■ Stored items from a collection ■

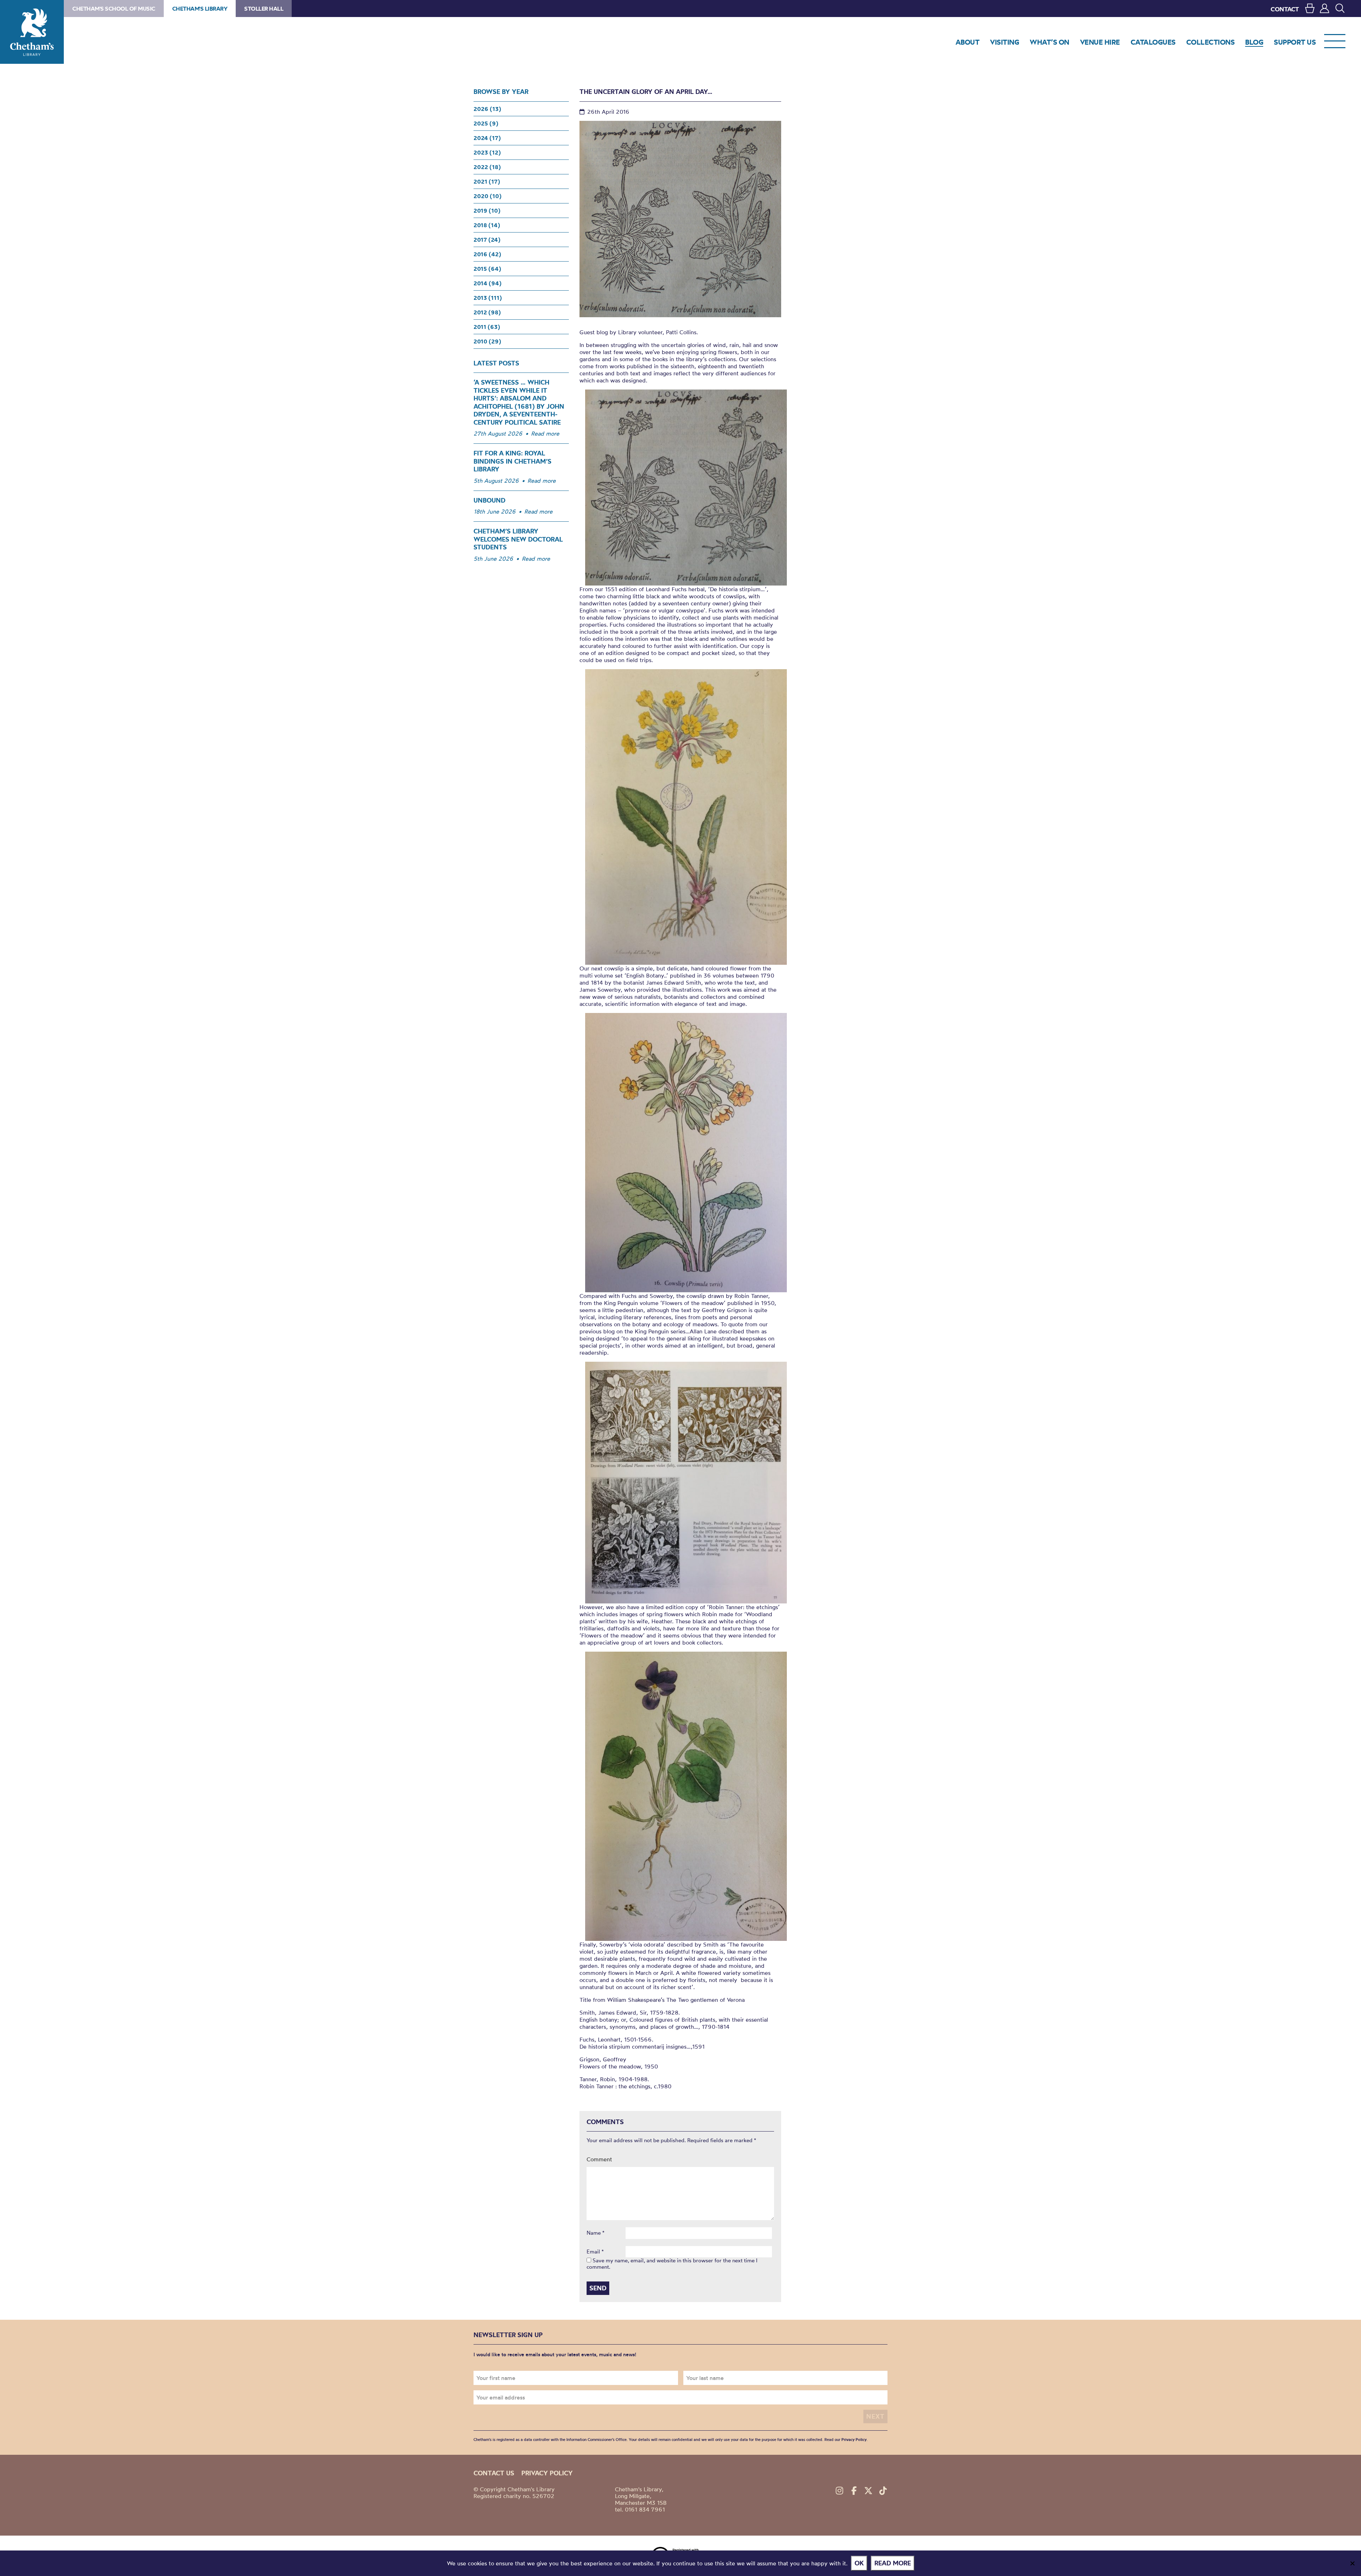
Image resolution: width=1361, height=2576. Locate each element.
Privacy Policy (854, 2439)
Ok (859, 2563)
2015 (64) (487, 268)
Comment (599, 2159)
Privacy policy (547, 2473)
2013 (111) (488, 297)
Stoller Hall (263, 8)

■ What to do ■
Your answer should be the lines from the one containing "Ok (859, 2563)" through the last line of the records, repeated exactly and with nothing added.

■ Your solution ■
Ok (859, 2563)
2015 (64) (487, 268)
Comment (599, 2159)
Privacy policy (547, 2473)
2013 (111) (488, 297)
Stoller Hall (263, 8)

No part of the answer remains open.